By Jeff Bater
Dec. 17 — A car dealer and its financing arm agreed to pay a $6.4 million fine to the Consumer Financial Protection Bureau (CFPB) for allegedly providing inaccurate information to credit reporting companies.
The CFPB announced an enforcement action against CarHop and its affiliated financing company, Universal Acceptance Corporation.
The bureau alleged CarHop and its affiliate failed to provide accurate, positive credit information that it promised consumers it would supply to credit reporting companies. A CFPB investigation found the companies inaccurately reported information for more than 84,000 accounts on “a widespread and systemic basis,” the agency said Dec. 17.
“Many consumers went to CarHop because they needed transportation and wanted to build up a good record of paying their bills,” CFPB Director Richard Cordray said in a news release. “But CarHop and Universal Acceptance Corporation thwarted those expectations by inaccurately furnishing negative credit information. The CFPB will not stand for companies whose sloppy actions jeopardize consumers’ credit.”
The CFPB found that CarHop and Universal Acceptance violated the Fair Credit Reporting Act. The bureau alleged the companies deceived consumers into believing they could build up good credit with CarHop.
As part of its marketing and sales practices, CarHop represented in writing to consumers that it reports “good credit” to the credit reporting companies, according to the CFPB. “CarHop also emphasized to consumers its part in helping them build and maintain good credit,” the bureau said in its news release. “This appealed to consumers trying to build up their credit profiles with a history of on-time payments. But the company, through Universal Acceptance Corporation, failed to furnish certain positive information, including information that would support ‘good credit,' for tens of thousands of consumers.”
The companies were also alleged to have provided inaccurate repossession information, incorrectly reported previous customers as still owing money, and failed to have reasonable written policies and procedures to ensure the accuracy of consumers’ credit information.
The companies settled without admitting or denying any of the findings of fact or conclusions of law. CarHop is headquartered in Minnesota, with about 50 retail locations in 15 states. Universal Acceptance, on behalf of CarHop, furnishes consumer account information to the three major consumer reporting companies monthly.
“We have agreed to this settlement, under which we have not admitted to the CFPB's allegations, to move beyond the distraction of the investigation started in May of 2012,” CarHop said in a statement posted on its website. “Although the CFPB has made a number of allegations, it did not find that any consumer is entitled to any damages.
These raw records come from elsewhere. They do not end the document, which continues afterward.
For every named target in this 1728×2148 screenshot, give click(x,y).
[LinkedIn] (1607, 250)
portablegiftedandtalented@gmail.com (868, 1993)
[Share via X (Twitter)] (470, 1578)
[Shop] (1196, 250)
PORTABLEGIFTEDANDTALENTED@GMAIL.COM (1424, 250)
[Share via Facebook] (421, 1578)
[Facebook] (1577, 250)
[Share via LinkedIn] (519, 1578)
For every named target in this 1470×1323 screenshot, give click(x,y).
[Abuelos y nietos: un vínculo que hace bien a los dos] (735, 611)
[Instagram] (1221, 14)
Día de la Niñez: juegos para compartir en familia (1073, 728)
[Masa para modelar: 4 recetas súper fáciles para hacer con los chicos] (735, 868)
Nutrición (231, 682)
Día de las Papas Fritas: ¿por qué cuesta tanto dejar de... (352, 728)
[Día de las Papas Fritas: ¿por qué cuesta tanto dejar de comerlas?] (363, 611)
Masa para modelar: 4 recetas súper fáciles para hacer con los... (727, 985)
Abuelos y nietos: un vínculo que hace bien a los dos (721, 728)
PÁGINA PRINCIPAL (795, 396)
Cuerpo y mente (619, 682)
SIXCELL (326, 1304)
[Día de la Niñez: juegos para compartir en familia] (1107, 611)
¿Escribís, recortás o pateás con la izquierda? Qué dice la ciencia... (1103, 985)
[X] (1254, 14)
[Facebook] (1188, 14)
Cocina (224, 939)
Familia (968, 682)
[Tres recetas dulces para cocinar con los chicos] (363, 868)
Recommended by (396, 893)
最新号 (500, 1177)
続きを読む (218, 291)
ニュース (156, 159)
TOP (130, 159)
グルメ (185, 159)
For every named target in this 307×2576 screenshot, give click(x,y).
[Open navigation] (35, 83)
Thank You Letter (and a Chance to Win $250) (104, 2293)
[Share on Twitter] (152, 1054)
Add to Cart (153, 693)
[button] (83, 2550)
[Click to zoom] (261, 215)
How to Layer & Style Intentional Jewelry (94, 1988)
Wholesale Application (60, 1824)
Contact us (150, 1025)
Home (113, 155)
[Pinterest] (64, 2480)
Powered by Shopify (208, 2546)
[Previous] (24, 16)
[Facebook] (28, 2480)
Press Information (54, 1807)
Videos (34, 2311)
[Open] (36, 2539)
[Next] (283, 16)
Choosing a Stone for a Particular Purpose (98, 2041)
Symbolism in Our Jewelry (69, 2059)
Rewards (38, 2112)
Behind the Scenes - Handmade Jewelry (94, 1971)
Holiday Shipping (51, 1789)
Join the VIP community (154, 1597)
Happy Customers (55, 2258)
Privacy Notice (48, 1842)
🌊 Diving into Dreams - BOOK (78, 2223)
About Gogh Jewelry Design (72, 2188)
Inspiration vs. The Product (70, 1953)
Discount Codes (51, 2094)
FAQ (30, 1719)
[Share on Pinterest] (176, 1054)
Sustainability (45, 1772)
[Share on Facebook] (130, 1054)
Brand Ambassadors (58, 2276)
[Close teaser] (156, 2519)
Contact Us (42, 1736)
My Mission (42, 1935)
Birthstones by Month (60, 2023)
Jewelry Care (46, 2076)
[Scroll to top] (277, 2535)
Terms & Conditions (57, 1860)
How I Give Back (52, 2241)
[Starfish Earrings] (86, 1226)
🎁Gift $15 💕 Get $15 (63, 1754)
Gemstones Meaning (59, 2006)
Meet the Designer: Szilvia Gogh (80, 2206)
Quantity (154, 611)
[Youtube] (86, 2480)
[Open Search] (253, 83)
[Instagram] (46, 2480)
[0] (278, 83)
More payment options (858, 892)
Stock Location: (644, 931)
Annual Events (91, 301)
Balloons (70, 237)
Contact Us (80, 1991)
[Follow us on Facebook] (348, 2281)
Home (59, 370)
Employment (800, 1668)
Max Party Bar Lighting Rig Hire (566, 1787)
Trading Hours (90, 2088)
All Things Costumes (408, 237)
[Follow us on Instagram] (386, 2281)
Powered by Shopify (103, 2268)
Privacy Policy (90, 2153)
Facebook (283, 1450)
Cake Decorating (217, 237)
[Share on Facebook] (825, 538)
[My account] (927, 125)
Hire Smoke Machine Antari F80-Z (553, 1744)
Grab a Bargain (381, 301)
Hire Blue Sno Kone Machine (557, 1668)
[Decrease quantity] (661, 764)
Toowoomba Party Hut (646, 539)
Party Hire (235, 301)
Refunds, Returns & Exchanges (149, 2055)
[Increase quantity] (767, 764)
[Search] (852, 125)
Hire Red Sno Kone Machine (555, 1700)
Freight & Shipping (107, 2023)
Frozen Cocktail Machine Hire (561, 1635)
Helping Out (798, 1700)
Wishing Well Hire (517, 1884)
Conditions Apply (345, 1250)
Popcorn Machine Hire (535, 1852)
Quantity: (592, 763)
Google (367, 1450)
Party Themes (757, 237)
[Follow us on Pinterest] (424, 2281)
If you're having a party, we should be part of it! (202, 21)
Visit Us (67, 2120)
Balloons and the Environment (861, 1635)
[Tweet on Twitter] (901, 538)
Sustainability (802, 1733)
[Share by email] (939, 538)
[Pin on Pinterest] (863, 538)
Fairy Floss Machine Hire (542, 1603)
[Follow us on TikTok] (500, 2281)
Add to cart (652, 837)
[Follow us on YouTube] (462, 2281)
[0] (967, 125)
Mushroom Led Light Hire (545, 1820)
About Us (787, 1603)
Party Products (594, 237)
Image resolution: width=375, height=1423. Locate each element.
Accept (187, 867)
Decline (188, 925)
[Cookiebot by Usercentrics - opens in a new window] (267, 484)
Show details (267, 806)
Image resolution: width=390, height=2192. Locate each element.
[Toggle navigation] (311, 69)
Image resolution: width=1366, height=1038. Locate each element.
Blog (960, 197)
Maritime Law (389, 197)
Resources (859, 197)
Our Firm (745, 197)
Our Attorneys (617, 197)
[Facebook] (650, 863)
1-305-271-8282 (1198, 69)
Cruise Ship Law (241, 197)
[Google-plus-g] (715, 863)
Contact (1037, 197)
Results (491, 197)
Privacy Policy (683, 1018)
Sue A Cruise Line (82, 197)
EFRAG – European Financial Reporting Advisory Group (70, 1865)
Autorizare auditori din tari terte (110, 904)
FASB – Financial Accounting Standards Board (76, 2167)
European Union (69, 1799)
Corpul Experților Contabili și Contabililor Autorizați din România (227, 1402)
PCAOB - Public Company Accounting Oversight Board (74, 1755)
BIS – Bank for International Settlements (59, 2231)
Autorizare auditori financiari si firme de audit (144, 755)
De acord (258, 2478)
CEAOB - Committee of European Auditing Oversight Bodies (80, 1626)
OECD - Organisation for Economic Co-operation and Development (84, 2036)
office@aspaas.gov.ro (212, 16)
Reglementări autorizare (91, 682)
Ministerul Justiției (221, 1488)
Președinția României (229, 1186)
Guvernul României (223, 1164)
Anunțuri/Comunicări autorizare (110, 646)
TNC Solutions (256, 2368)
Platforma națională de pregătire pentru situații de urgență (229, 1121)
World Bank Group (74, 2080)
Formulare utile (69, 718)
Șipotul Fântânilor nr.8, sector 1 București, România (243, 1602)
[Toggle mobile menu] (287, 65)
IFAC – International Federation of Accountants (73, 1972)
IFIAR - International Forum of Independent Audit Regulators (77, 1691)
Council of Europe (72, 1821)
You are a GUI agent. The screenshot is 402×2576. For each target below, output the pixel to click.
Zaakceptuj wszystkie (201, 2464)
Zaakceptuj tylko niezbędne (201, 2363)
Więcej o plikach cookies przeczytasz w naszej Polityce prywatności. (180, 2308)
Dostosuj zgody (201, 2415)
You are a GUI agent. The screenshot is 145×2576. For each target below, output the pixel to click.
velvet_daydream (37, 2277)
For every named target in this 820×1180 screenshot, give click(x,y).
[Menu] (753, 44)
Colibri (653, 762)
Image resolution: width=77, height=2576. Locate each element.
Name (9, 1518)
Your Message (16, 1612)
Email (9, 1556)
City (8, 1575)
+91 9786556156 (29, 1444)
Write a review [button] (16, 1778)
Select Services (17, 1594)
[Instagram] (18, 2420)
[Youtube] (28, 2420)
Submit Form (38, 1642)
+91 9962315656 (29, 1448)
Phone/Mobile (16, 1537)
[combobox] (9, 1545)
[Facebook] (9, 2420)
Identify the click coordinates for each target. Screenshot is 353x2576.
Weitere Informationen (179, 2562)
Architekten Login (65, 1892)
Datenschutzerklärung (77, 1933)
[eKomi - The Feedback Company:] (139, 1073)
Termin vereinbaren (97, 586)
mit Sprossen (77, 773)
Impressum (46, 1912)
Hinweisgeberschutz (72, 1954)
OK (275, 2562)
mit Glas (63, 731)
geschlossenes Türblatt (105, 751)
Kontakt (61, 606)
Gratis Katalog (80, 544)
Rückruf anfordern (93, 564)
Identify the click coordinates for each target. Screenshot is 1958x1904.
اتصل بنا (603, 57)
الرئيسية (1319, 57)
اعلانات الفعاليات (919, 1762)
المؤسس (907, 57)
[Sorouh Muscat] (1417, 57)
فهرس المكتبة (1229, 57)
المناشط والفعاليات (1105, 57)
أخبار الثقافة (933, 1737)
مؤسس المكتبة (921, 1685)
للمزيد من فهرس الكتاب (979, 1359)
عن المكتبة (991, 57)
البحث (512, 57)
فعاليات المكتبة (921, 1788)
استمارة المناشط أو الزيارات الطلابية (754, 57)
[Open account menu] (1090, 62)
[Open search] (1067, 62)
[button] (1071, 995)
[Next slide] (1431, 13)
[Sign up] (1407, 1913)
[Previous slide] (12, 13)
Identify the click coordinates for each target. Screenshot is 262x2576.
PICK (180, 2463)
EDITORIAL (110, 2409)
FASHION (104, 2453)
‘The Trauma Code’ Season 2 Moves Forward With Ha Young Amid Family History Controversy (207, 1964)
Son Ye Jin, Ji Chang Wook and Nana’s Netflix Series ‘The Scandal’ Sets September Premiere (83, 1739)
“CarHop/UAC strives to comply with all applicable laws and regulations and provide exemplary service to our customers,” the company said. “Over the last several years and prior to the initiation of the CFPB investigation, we had taken and have continued to take steps to positively enhance our customers’ experience. We look forward to an ongoing relationship with the CFPB and hope to continue our constructive dialogue to improve our customer service and compliance practices in the years ahead.”
Credit reporting is an area the CFPB has addressed in the past.
For instance, the bureau announced a settlement earlier in December with a credit reporting company accused of mishandling consumer information, ordering the firm to improve the way it investigates disputes and to pay an $8 million fine (233 BBD, 12/4/15).
In 2014, the CFPB accused an auto finance company of distorting borrowers' credit reports and said it must pay a $2.75 million fine and fix any inaccuracies (162 BBD, 8/21/14).
In its latest regulatory agenda, the CFPB signaled that, in the future, there was the potential for a rulemaking to address important issues related to credit reporting (225 BBD, 11/23/15).